The declaration mechanism provides the programmer a way to allocate and name memory. Data types are oriented around what is best suited to the hardware.

The language statements provide a control structure mechanism. All of the usual control structures are available. In addition, a full suite of arithmetic and bit operators is available, again focusing around what is best suited to the hardware.

The procedure definition and call mechanism provide the extension mechanism. Many "standard" C operations such as string copy and input/output are implemented in terms of this mechanism.

Comments are enclosed in "/* ... */".

Case Conventions

The names in this book follow the convention that UPPERCASE names are pre-defined constants, MixedCase names are procedures, and lowercase names are variables. Again, these are conventions, not requirements.

Data Types and Declarations

All variables and procedures used are declared. Declarations are of the following form:

type variable;

The language supports the following data types:

char: The variable holds one character. Characters are typically 8 bits wide. They may either be signed (range -128 to +127) or unsigned (range 0 to 255) at the implementation's discretion.
int: The variable holds an integer of a size convenient for the hardware. This size is typically 16 or 32 bits.
float: The variable holds a floating point number.
FILE *: The variable holds a file descriptor.
struct name { <list of declarations> };: The declarations are combined into a single, larger data type named name.
type (*name)();: The name is the address of a procedure that returns a value of type type.
void: No value. Used to indicate that a procedure does not return anything or accepts no arguments.

A declaration of the form

type *

means that the variable holds the address of an object of the specified type. The variable is called a pointer to the specified type. A declaration of the form

type name[constant]

means that the variable holds an array of objects of the specified data type. The array is constant object long. The form

type name[constant1][constant2]

is used for a two-dimensional array.

The following data types are not part of the language, but represent types used in examples. An implementation would define these in terms of existing-language data types.

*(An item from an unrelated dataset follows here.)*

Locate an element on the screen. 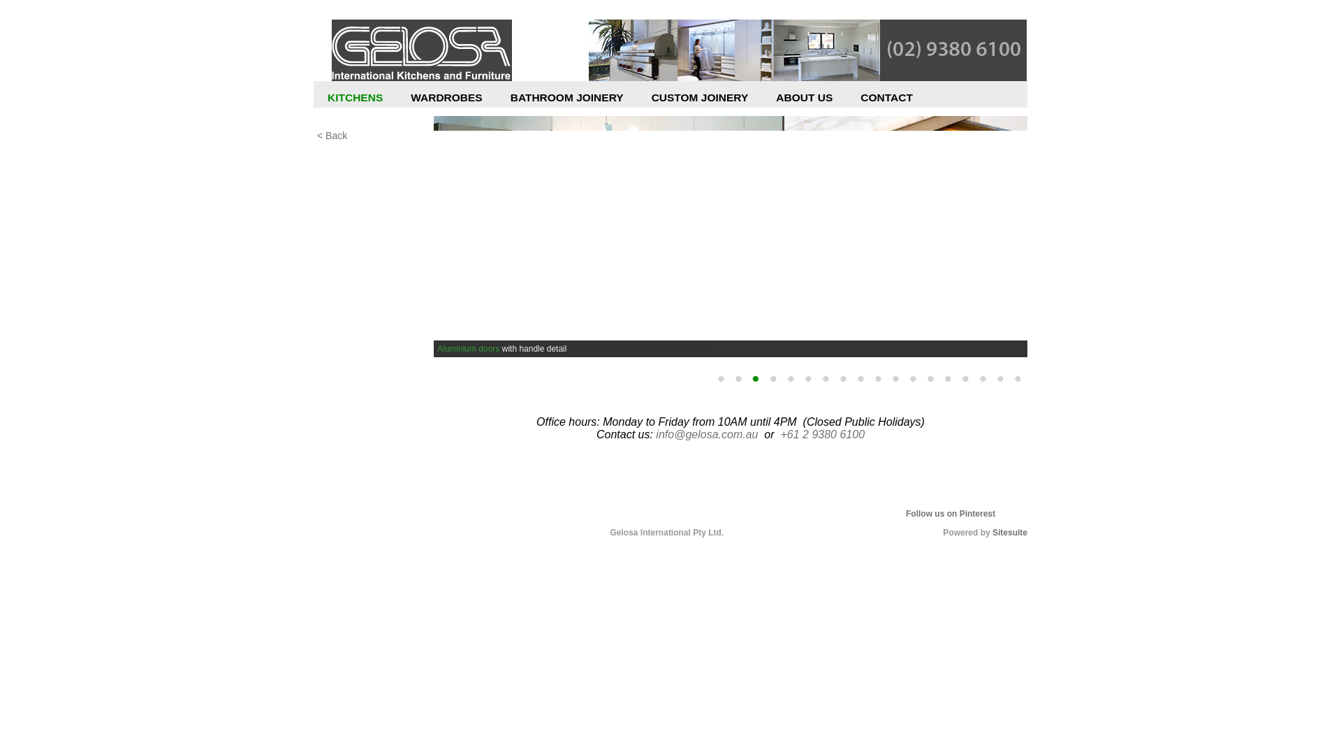 This screenshot has height=755, width=1341. '5' is located at coordinates (791, 379).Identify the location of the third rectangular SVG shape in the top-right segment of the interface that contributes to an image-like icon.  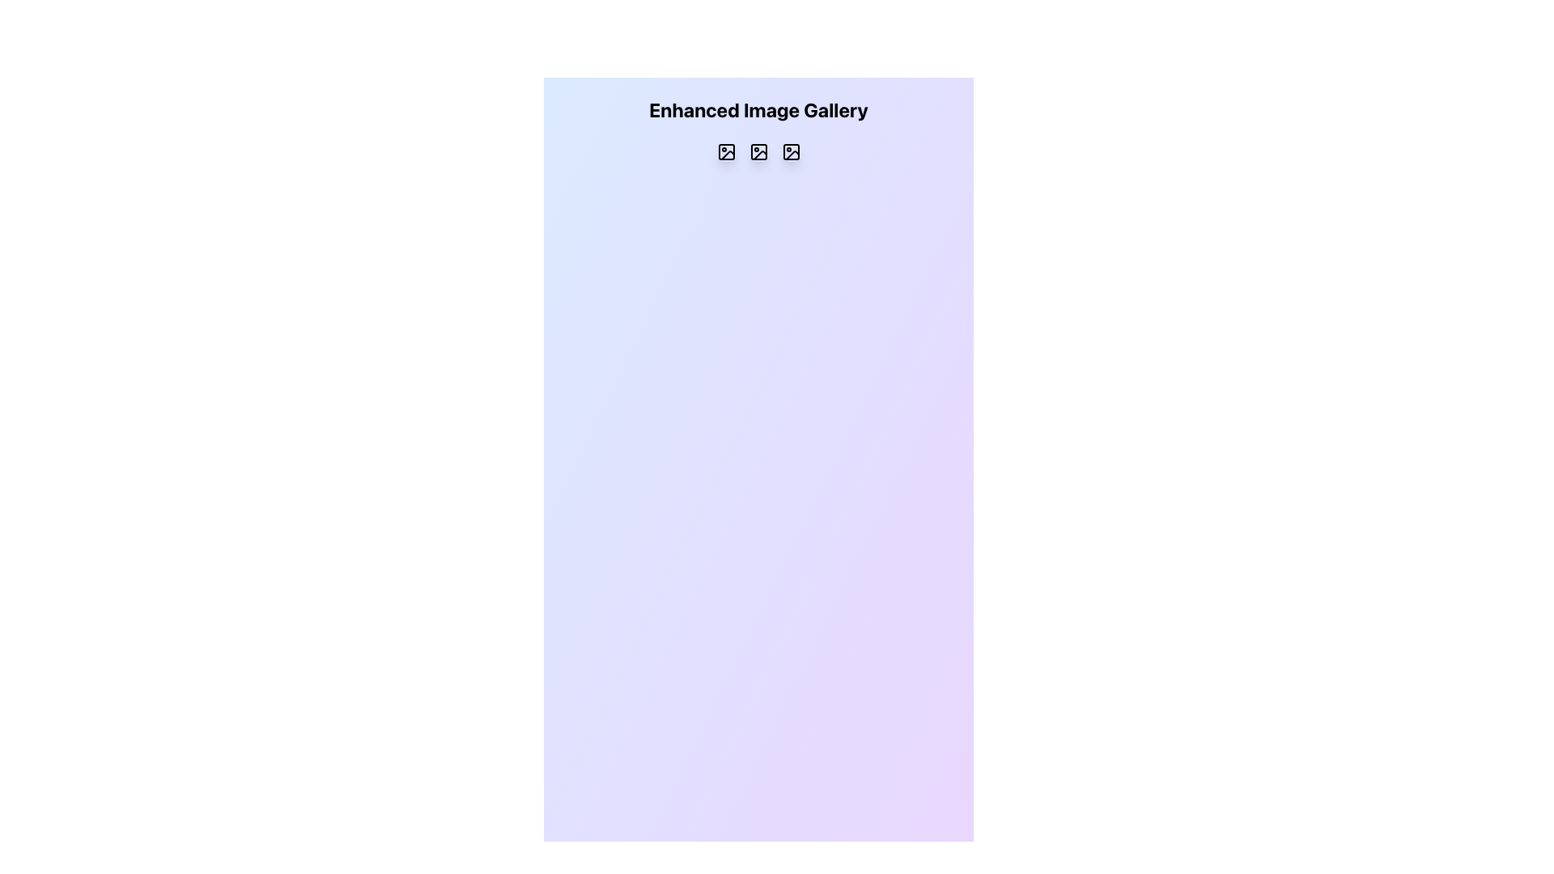
(791, 152).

FLAG: The variable holds a True or False value. (In C a 0 value is considered to be False and any non-zero value is considered to be True.)
status: The variable holds a success or failure status value. This value may include warning or error information.
location: The variable holds a value that represents a point or mark location within a buffer.
time: The variable holds a value that represents the time date and time.
private: You get to define this.

Constants

Integers are written as themselves (e.g., "56" means the value fifty-six).

Hexadecimal constants are written in the form "0x##", where the ##s are hexadecimal digits.

Character strings are enclosed in double quotes (" "). A NUL-terminator (a byte of decimal value 0) is automatically appended to the string by the compiler. Character strings are considered to have the type "array of char."

Character constants are enclosed in single quotes (''). They are automatically converted to integers whose value is that of the character. For example:

"a": is an array of two characters, consisting of the characters 'a' and NUL (values 97 and 0 decimal, assuming ASCII).
'a': is an integer whose value is 97, assuming ASCII.

while:

"abc" is an array of four characters, consisting of the characters 'a', 'b', 'c', and NUL (values 97, 98, 99, and 0 decimal, assuming ASCII).

The form 'abc' is officialy undefined (some compilers might consider this as an integer whose value is 97 * 65536 + 98 * 256 + 99, but don't count on it).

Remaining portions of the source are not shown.